Monday, September 25, 2006

The Importance Of Vacation at Yahoo

Kevin Delaney has an interesting article in the WSJ this morning regarding Yahoo requiring it's employees to take off the week between Christmas and New Years. As mentioned in the article this has interesting timing considering their comments regarding a slow down in some online advertising verticals.

Yahoo management mentions this is "guilt-free time off."

While at Advertising.com I loved that week between Christmas and New Years. It was my catch-up week since fourth quarter was always extra busy for sales which in turn meant it was extra extra busy for operations. It allowed me to get ready and recharge for the onslaught of first quarter.

Personally I'm not a big fan of mandatory vacations. I'd much rather have people take vacation throughout the year. Vacation is a great way to help re-prioritize and empower your employees.
If you're a manager it forces your direct reports to step-up. It also allows you to reevaluate what you can delegate. Something you always do, something you used to cherish doing, now you don't. It might be something a direct really will be fired up to do, or improve on how you do it. Different perspective. Maybe you stop doing something that you realize nobody finds any value in?

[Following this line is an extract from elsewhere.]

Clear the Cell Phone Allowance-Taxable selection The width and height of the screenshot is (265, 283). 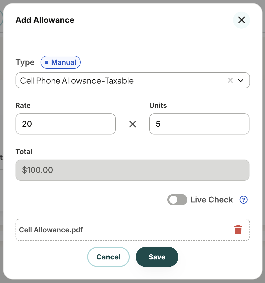pos(230,80)
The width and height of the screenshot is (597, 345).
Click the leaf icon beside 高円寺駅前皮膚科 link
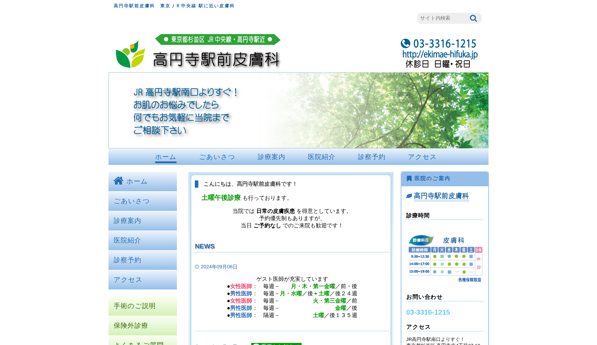(409, 195)
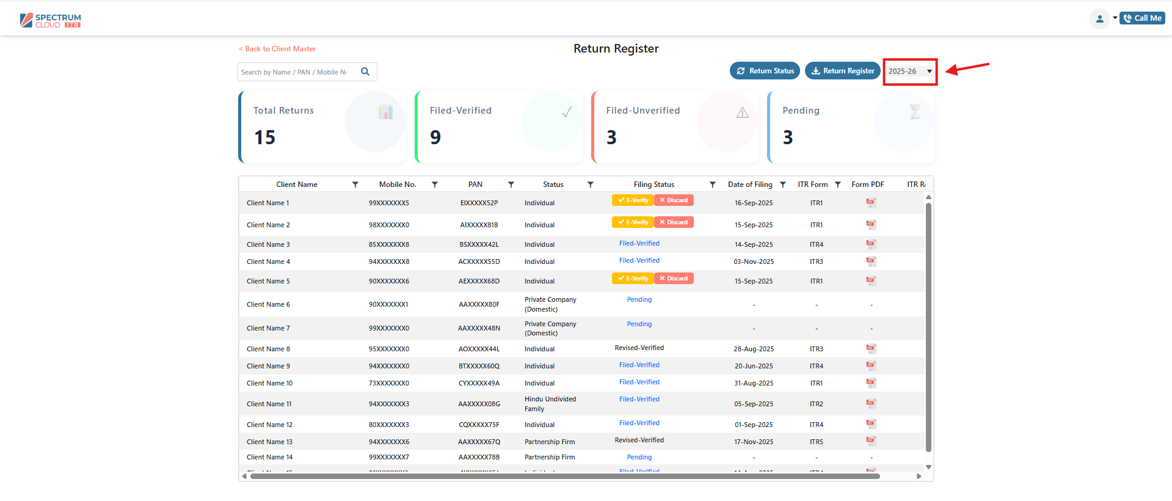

If you're on the front lines it forces your peers to step-up. Is there a good coverage plan? Are your department's internal processes designed well to allow for redundancy? How much extra capacity is in your operations?

As a manager or front line employee you should strive to ensure every vacation is guilt-free. Managers make sure the machine doesn't stop and fail if you or a direct leaves. Employees if you see that the processes you have break when someone takes time off work with your managers to FIX those problems.